20 Minutes
- Type: Free daily newspaper
- Owner: TX Group
- Founded: 8 March 2006; 20 years ago
- Language: French
- Country: Switzerland
- Sister newspapers: 20 Minuten
- OCLC number: 427962538
- Website: www.20min.ch/fr

= 20 minutes (Switzerland) =

Swiss daily newspaper

20 minutes (/fr/ vingt minutes) is a French-language newspaper published in Switzerland, launched on 8 March 2006 by Tamedia for the Romandy. Since December 2025, it has been an online newspaper exclusively.

== History ==
20 minutes was launched on 8 March 2006 by the Swiss media company Tamedia (later renamed TX Group).
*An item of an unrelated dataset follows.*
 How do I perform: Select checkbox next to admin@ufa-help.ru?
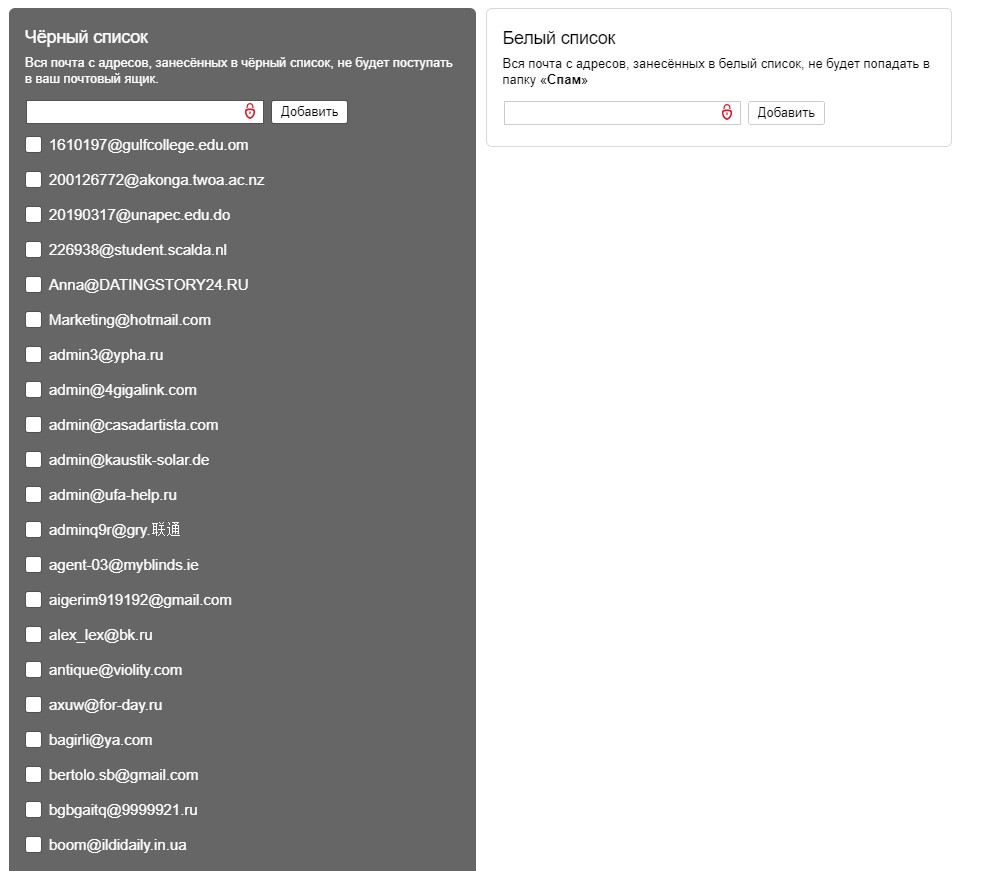point(33,495)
The newspaper was based on its German-language sister newspaper, 20 Minuten, which was first established in 1999. The name of both papers is derived from the idea that the paper would be read in "20 minutes" while riding the train.
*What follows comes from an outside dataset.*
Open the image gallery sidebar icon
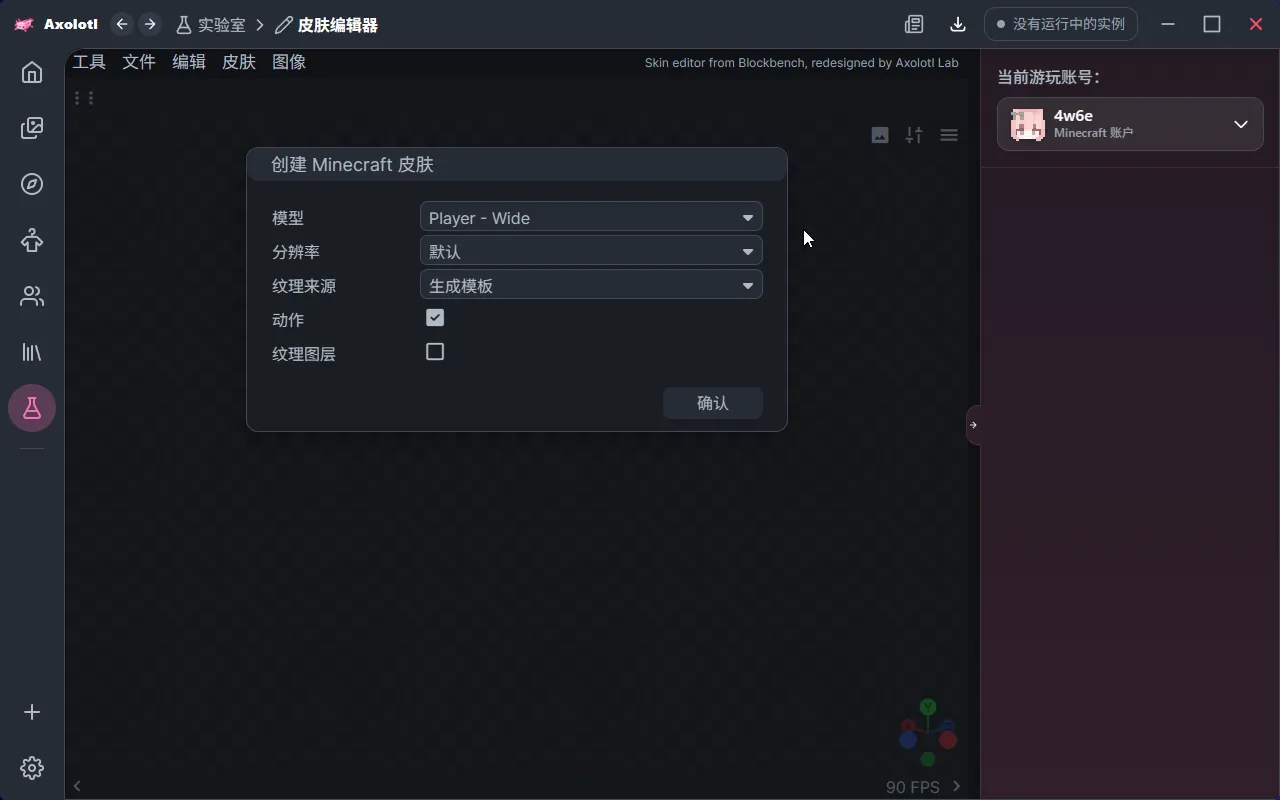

It was established with an initial print run of 120,000. Upon its launch, it competed with another free Swiss French-language paper, Le Matin Bleu, established five months prior. When Tamedia acquired Le Matin Bleu's publisher, Edipresse, in 2008, Le Matin Bleu ceased publication.

In the 2020s, the newspaper faced financial issues due to the decline in print media; in June 2025, they announced the paper would cease its physical edition, alongside job cuts. 20 minutes ceased physical distribution on 23 December 2025, but continues as an online newspaper. The publisher TX Group attributed this decision to declining ad revenue and a change in readership habits.

== Profile ==
20 minutes is a free tabloid that gets revenue from advertising. It does not cover one particular canton and instead covers all of Francophone Switzerland. In 2024, a scholarly analysis noted its "emphasis on immediacy and breaking news", utilizing live blogs and updating their stories several times a day; they noted it as an early example of "digital first" newspaper production, particularly after 2013. Stories in the print edition were often drastically shortened from their web versions after the adoption of this tactic.